%%

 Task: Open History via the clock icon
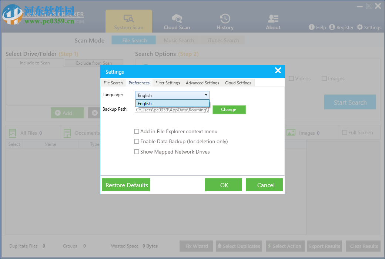(225, 18)
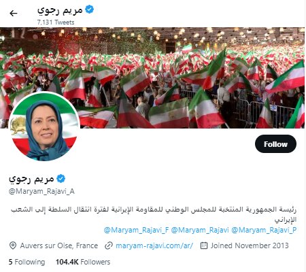Click the chain link icon beside the website

[x=109, y=245]
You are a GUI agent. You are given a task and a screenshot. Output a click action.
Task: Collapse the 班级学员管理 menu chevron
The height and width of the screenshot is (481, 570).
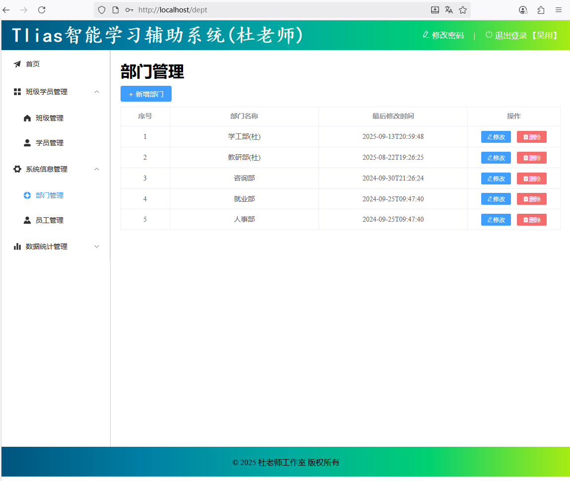click(97, 92)
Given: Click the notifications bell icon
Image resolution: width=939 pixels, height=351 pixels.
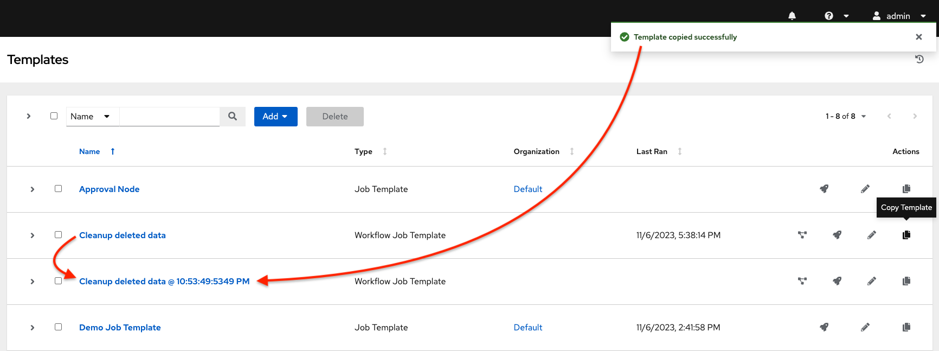Looking at the screenshot, I should point(792,16).
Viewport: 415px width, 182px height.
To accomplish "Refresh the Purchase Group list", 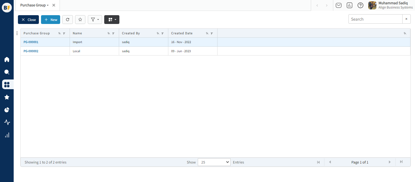I will click(x=67, y=20).
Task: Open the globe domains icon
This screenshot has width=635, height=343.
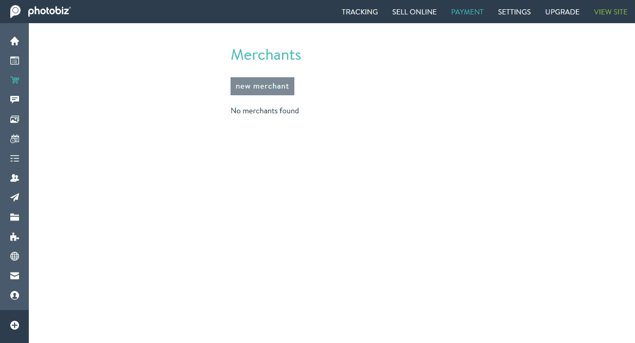Action: coord(14,256)
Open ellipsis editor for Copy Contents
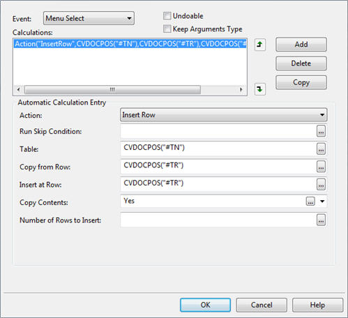This screenshot has width=348, height=318. (x=310, y=202)
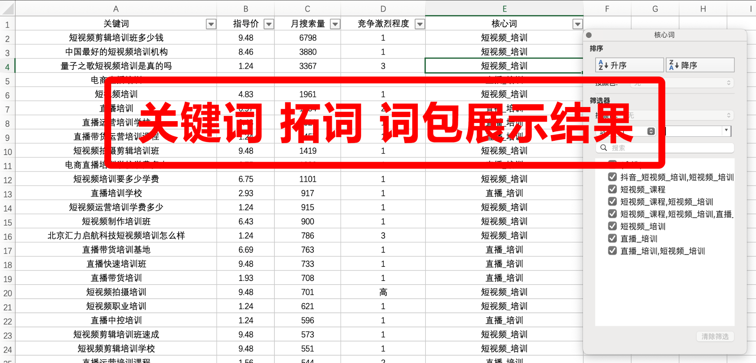The height and width of the screenshot is (363, 756).
Task: Open filter arrow on 竞争激烈程度 header
Action: coord(420,24)
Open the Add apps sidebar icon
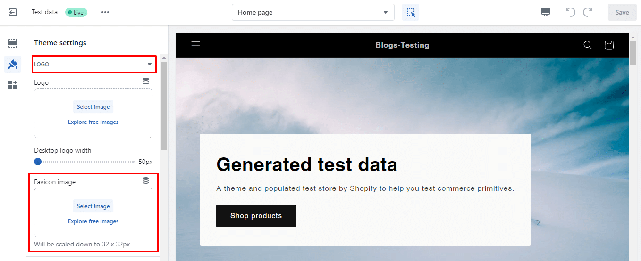 tap(13, 85)
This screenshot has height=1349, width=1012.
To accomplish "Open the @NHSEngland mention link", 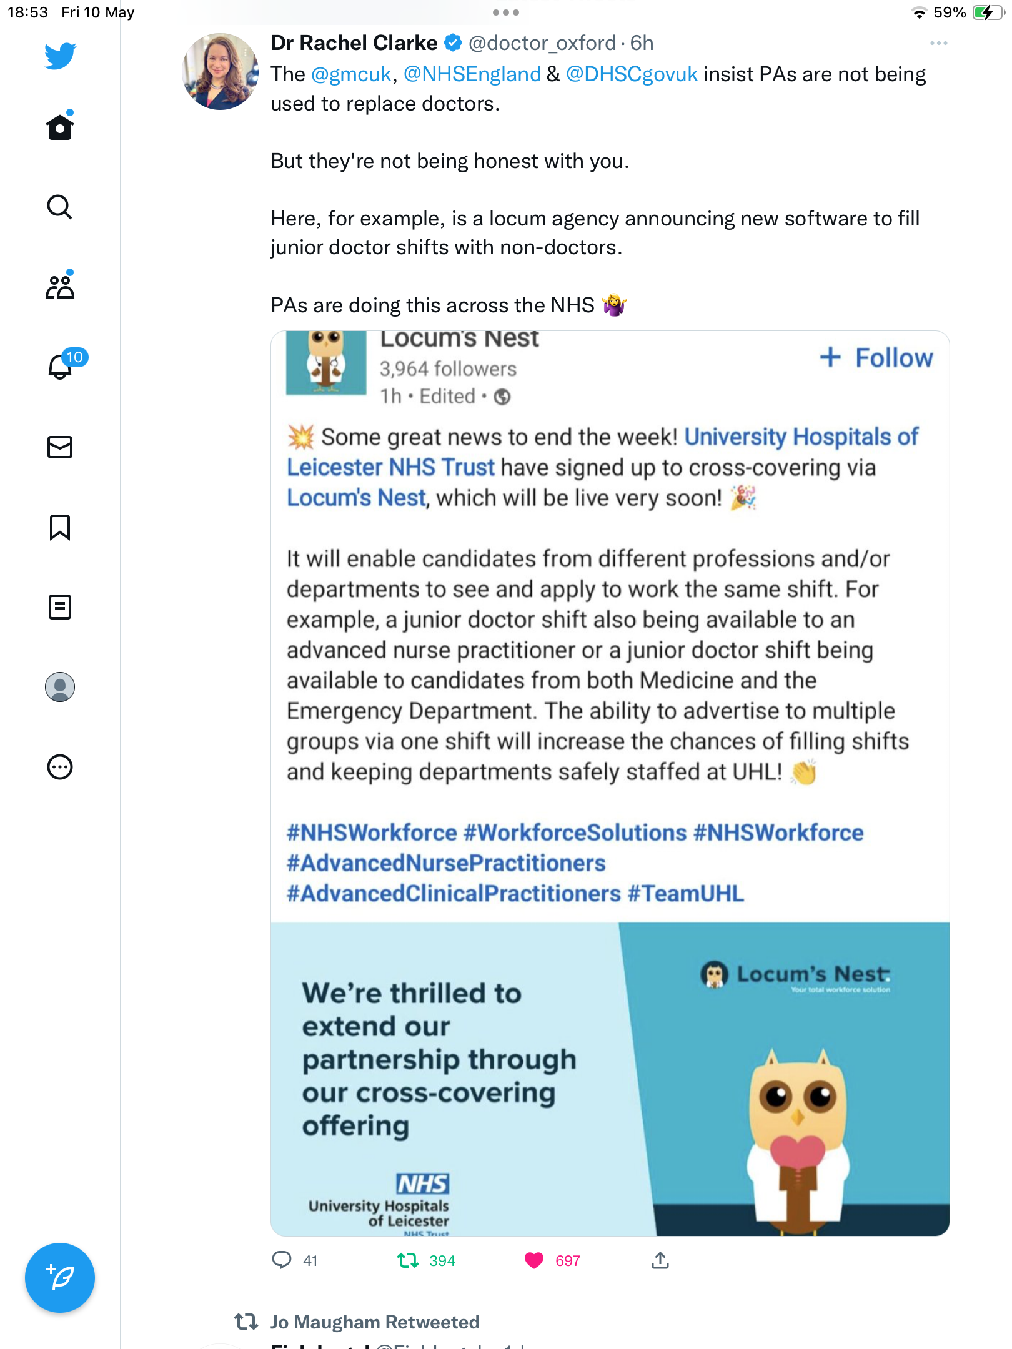I will tap(472, 74).
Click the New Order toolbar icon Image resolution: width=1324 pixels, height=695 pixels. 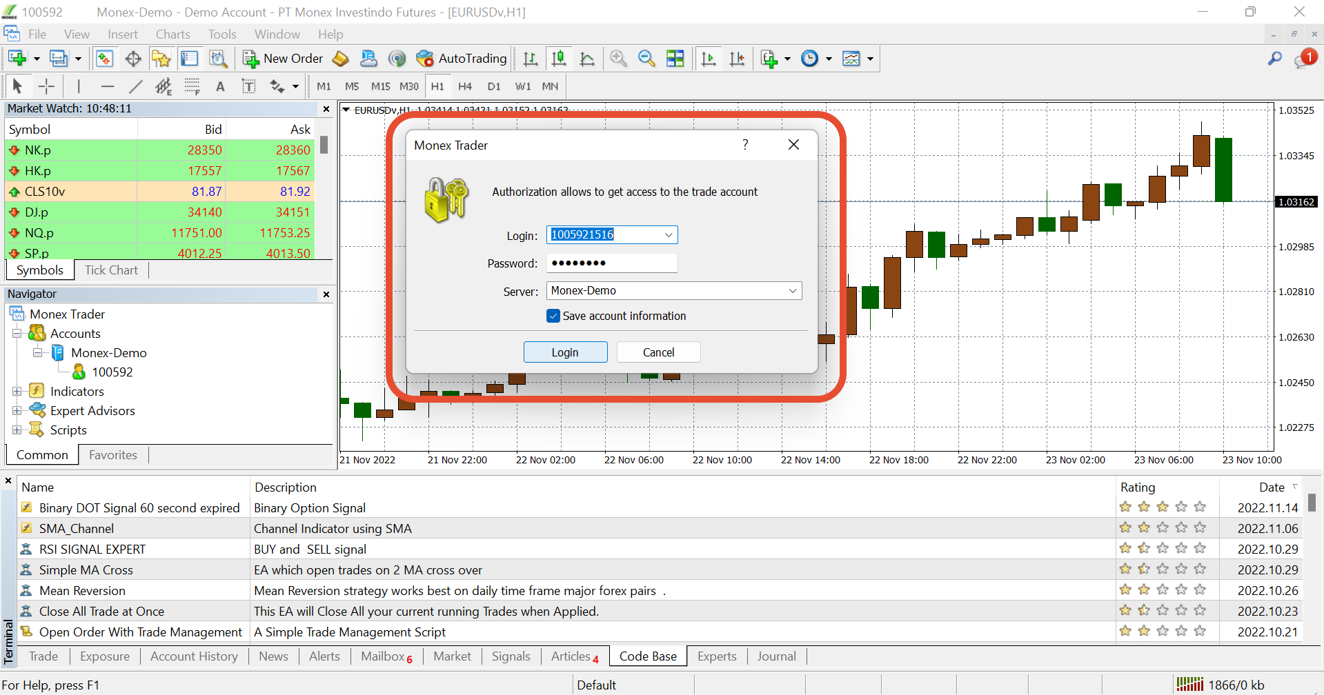(283, 59)
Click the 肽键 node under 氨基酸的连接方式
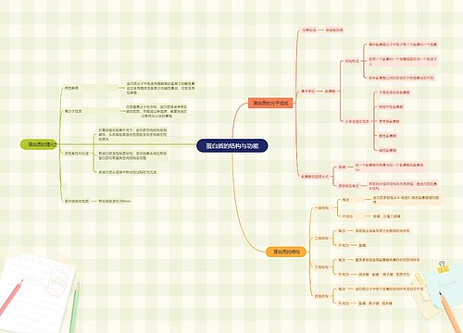Image resolution: width=463 pixels, height=333 pixels. tap(342, 167)
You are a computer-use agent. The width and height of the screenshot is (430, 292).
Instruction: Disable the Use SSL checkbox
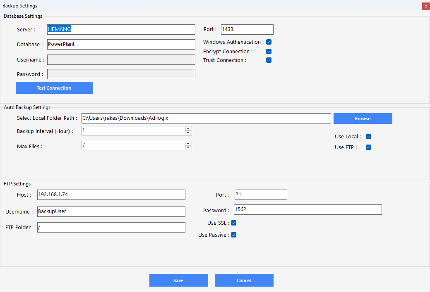(233, 223)
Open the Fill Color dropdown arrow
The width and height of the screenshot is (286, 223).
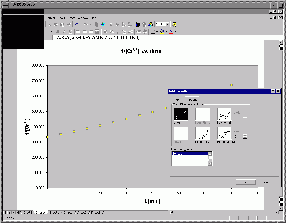(166, 32)
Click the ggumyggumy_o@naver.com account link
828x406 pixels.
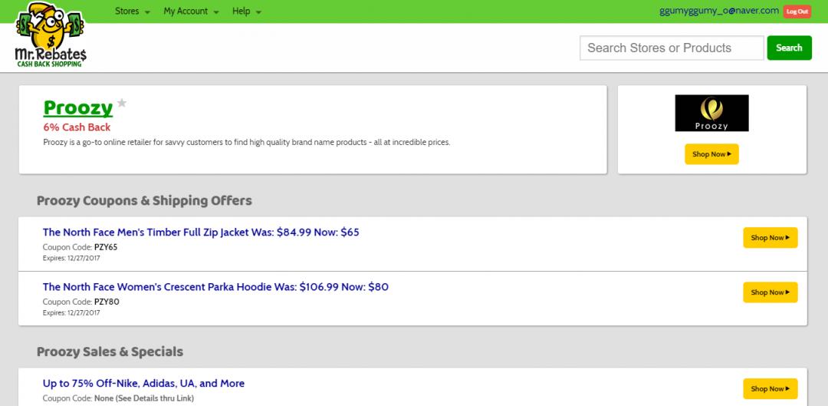coord(718,11)
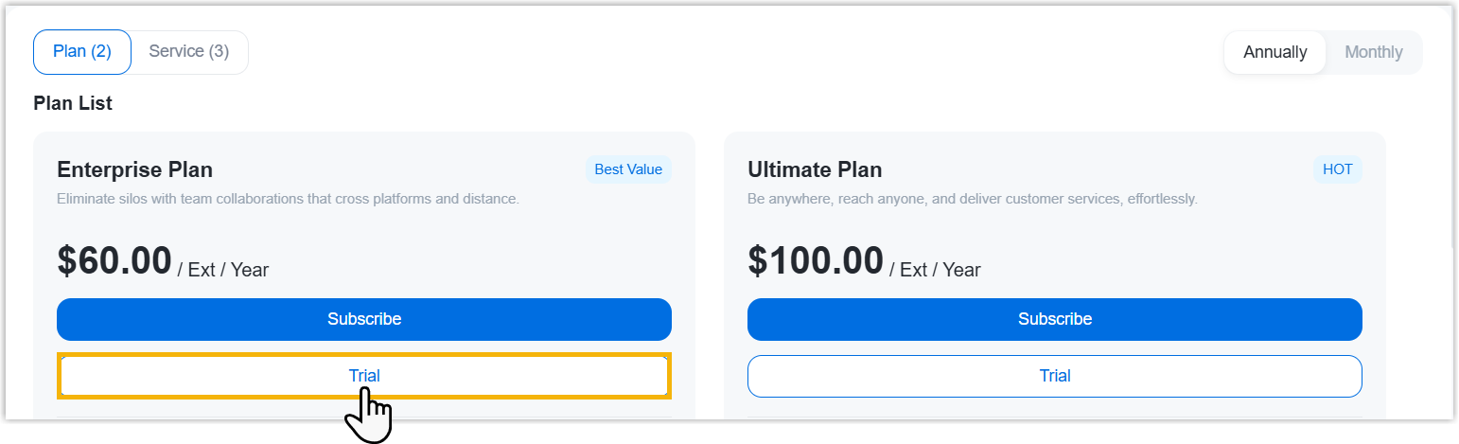Click '/ Ext / Year' beside $60.00

click(223, 270)
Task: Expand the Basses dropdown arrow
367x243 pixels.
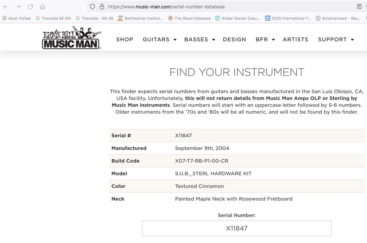Action: (213, 39)
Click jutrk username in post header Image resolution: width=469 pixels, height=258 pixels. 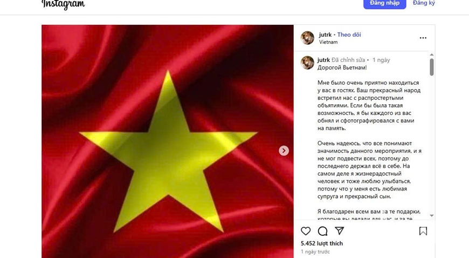[325, 35]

%%

Aim of the exercise: List every line from the entries above in which "dropdown" appears.

Solution below:
Open the Fill Color dropdown arrow
Task: Expand the Basses dropdown arrow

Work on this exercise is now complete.